Macao packs a big punch
Macao, which long ago eclipsed Las Vegas as the world’s No 1 gambling destination, is now poised to usurp Sin City as the planet’s premier stage for big-time boxing. “It’s no stretch to say that the future of boxing is China; we have found a new home in Macao and we couldn’t be happier about it,” Top Rank promoter Bob Arum said on the eve of the Nov 24 ‘Clash in Cotai’ card headlined by Manny Pacquiao vs Brandon Rios.
The fight, which aired live in more than 120 countries and regions, not only showcased Pacquiao’s re- emergence as a global superstar — it spotlighted how and why the 15,000-seat CotaiArena at the Venetian, the flagship casino of Sands China Ltd, is fast becoming boxing’s equivalent of Caesars Palace, the MGM Grand and Madison Square Garden all rolled into one.
“Macao has become the capital of the boxing world, and a lot of that is because of this venue,” said Pacquiao’s trainer, Freddie Roach.
“I don’t know if I’ve ever seen a more perfect place to hold a big fight.

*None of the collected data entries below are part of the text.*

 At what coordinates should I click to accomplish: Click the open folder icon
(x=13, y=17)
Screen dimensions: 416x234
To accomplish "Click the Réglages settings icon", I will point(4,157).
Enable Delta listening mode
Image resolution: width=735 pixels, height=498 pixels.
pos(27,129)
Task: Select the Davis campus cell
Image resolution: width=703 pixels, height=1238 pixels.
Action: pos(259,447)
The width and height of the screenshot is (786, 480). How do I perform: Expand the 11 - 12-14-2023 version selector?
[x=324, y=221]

There’s not one bad seat in the place, and when the crowd gets worked up it sounds like the roof is going to come off.”
Arum was so impressed with the Venetian’s commitment to the three cards it hosted this year that he pulled the trigger on announcing that CotaiArena will be the site of another international fistic extravaganza on Feb 22.
“We are calling it ‘Ring of Gold’ and it will resemble the first two shows we did here that were built around (twotime Olympic gold medalist) Zou Shiming,” said Arum.

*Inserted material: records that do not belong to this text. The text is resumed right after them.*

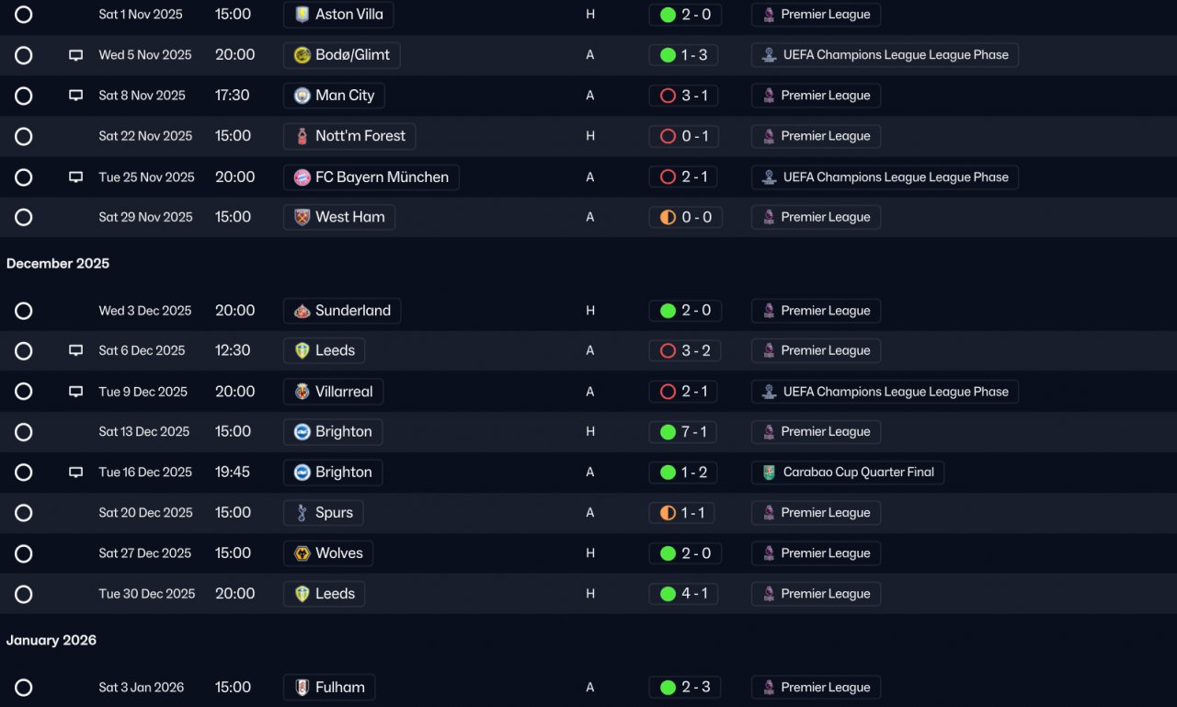Click the TV broadcast icon for Bodø/Glimt match
Viewport: 1177px width, 707px height.
coord(76,55)
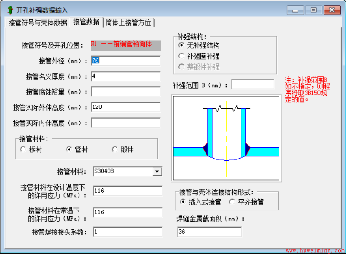The width and height of the screenshot is (346, 254).
Task: Click the 接管名义厚度 input field showing 4
Action: point(125,76)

“We will have three gold medal winners from the London Games, headlined by Zou in his first eight-round bout. The others will be Ryota Murata, the middleweight from Japan, and Egor Mekhontsev from Russia, the light heavyweight champion.
“There will also be a couple of world title fights on the show.”
According to official estimates, Macao raked in a staggering $38 billion in gambling revenue last year — six times more than the Las Vegas Strip.
With that kind of money floating around, anything is possible ... particularly when partners like Top Rank and the Venetian combine their expertise.
“Here at the Venetian there is never any question when you ask for something to be done,” Arum told the Las Vegas Sun. “Money is virtually irrelevant, even when you say something is going to cost a lot extra.”
Eventually, of course, Arum would like to pioneer pay-perview boxing in China, where the profit potential figures to be astronomical. But even if that never happens, Macao will continue to attract the biggest names in the sport.
“Boxing is coming back into the mainstream of Chinese sports in a big way, thanks to Zou Shiming and a new generation of homegrown talent,” said Arum.
“We think Macao and the Venetian will be the focal point for that growth for many years to come.”